GIVEN DATA:
------------------------------

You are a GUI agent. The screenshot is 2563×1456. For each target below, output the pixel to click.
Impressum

------------------------------

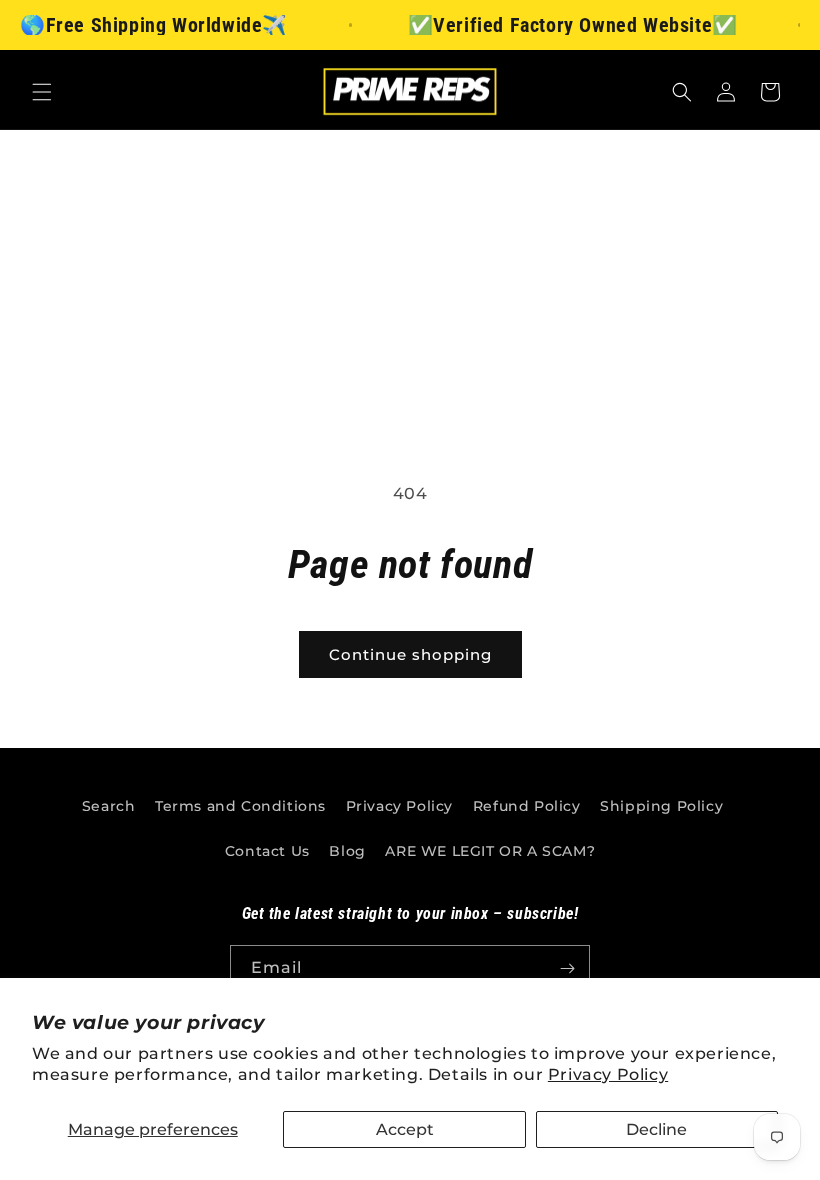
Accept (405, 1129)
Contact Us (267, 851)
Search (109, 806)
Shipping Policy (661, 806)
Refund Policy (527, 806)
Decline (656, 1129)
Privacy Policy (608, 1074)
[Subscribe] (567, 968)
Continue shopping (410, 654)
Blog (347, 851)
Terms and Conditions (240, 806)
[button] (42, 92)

------------------------------

WORK ORDER:
Retype the entries above exactly, but only from the line containing "Continue shopping (410, 654)" through the line containing "[button] (42, 92)", both included.

WRITTEN SOLUTION:
Continue shopping (410, 654)
Blog (347, 851)
Terms and Conditions (240, 806)
[button] (42, 92)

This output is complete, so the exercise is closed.